Your goal: From the entries below, retype only the lines from the one with "Where should I click to: Click the Hardware" through the one with "Task: Open the Export workspace tab", exactly as written.

Stored data entries
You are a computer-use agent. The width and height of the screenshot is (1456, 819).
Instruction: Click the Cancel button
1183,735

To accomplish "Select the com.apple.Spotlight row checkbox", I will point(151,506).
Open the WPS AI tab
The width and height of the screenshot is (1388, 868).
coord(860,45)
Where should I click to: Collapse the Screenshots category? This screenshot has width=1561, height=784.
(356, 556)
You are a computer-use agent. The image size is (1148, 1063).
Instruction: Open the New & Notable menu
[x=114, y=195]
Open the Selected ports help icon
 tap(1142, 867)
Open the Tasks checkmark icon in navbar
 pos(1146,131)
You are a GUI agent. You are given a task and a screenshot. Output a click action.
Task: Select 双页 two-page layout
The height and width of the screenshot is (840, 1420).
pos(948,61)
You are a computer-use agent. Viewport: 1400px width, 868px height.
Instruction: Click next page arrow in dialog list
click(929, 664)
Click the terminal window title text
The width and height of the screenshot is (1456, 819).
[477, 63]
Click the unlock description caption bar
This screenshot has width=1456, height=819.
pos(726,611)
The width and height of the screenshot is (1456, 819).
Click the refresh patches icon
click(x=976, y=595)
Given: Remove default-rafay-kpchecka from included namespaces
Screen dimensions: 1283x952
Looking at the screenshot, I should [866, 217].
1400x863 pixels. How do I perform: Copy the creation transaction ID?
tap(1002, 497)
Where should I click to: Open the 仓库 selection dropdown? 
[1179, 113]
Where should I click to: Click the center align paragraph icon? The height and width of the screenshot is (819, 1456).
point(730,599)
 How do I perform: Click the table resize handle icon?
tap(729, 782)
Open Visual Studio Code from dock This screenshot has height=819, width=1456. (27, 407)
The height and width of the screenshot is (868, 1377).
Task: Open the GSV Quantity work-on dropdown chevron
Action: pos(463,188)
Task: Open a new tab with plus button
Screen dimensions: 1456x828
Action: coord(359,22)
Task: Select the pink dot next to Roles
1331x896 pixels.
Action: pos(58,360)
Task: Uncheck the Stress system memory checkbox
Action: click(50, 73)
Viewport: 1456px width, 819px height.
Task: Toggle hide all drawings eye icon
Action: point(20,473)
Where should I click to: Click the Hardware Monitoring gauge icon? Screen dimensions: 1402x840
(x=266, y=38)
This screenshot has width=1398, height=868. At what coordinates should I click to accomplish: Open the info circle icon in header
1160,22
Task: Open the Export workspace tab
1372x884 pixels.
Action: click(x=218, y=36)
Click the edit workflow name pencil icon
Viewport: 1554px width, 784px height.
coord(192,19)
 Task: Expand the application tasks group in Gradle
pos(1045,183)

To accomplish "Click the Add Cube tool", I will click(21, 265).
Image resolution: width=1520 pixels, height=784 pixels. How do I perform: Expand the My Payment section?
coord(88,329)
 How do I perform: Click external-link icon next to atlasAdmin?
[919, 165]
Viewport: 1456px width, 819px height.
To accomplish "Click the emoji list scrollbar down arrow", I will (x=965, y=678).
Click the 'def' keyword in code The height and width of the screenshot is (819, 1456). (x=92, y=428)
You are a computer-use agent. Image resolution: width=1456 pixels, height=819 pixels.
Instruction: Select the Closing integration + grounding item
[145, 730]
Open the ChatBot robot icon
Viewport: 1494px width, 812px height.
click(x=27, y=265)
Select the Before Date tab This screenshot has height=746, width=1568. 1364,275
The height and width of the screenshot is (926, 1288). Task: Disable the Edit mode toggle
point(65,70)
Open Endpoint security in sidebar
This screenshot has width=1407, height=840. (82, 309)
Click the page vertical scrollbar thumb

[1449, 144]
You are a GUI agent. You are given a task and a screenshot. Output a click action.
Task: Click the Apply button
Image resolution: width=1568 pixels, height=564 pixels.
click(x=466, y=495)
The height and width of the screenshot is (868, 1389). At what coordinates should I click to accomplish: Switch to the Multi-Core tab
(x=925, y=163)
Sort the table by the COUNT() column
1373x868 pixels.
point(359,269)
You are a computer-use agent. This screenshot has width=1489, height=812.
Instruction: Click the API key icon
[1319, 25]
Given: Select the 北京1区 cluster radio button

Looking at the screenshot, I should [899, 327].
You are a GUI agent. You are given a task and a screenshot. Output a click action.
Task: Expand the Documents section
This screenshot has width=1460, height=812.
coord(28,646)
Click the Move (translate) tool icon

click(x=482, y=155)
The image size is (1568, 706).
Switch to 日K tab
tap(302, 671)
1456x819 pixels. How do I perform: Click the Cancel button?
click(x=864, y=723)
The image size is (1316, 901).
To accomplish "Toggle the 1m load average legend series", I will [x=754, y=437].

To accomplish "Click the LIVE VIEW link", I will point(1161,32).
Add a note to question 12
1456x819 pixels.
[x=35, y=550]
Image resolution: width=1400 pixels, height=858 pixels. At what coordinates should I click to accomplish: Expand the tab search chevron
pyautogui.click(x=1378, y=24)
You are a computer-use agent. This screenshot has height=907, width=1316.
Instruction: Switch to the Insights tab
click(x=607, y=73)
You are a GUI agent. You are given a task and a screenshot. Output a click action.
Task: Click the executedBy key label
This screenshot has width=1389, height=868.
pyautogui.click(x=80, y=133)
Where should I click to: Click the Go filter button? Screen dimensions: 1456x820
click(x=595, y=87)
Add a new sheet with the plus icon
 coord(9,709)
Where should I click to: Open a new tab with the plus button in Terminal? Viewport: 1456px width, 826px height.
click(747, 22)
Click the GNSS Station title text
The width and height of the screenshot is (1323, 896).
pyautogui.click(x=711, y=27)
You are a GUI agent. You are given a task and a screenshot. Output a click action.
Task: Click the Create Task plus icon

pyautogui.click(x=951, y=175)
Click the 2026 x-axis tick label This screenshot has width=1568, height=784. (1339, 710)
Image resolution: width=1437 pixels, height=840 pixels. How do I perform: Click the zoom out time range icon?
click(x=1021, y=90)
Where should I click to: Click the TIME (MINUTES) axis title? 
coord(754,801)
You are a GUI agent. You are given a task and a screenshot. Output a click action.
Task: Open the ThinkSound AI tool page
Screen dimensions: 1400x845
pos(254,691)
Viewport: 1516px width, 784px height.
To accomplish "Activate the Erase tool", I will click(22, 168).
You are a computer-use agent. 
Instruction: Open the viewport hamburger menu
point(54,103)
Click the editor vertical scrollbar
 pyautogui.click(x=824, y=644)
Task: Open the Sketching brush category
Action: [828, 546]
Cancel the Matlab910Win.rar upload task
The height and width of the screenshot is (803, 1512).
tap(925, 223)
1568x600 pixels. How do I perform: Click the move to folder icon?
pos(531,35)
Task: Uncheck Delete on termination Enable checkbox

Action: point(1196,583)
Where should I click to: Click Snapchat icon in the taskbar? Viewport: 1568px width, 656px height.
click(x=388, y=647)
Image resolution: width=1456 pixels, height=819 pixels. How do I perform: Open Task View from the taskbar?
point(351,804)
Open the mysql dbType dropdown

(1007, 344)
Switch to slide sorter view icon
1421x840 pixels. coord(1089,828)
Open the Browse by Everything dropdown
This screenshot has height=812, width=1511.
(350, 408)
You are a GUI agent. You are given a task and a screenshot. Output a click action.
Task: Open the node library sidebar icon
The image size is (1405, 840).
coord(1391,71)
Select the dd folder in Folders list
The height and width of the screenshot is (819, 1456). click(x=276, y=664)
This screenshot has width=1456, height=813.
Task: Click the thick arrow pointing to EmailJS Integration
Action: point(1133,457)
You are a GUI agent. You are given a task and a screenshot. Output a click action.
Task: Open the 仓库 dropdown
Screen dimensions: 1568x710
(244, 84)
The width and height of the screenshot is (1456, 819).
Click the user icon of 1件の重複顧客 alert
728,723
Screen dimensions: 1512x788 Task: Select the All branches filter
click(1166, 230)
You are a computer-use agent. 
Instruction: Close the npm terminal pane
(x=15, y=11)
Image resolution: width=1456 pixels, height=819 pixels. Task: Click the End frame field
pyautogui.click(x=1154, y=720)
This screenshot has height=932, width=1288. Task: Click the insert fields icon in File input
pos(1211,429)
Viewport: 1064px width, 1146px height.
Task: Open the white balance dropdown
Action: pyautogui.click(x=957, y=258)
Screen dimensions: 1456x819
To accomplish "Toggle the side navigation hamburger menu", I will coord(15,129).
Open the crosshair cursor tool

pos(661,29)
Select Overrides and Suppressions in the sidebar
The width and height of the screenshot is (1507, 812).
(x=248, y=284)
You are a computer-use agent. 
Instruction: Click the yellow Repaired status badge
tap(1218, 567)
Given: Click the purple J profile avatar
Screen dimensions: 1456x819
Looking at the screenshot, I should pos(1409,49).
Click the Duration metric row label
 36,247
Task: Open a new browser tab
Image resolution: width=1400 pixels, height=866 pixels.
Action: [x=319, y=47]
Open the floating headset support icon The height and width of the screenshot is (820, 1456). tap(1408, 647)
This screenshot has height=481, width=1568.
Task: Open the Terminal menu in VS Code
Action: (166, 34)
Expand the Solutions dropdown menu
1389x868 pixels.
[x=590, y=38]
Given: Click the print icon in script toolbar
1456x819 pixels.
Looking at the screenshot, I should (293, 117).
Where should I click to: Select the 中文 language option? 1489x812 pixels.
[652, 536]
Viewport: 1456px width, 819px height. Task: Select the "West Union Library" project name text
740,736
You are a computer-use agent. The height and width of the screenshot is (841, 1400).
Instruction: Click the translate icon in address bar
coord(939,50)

Reply to the exercise:
Where should I click to: Click the Hardware Monitoring gauge icon? Screen dimensions: 1402x840
(x=266, y=38)
This screenshot has width=1398, height=868. At what coordinates should I click to accomplish: Open the info circle icon in header
1160,22
Task: Open the Export workspace tab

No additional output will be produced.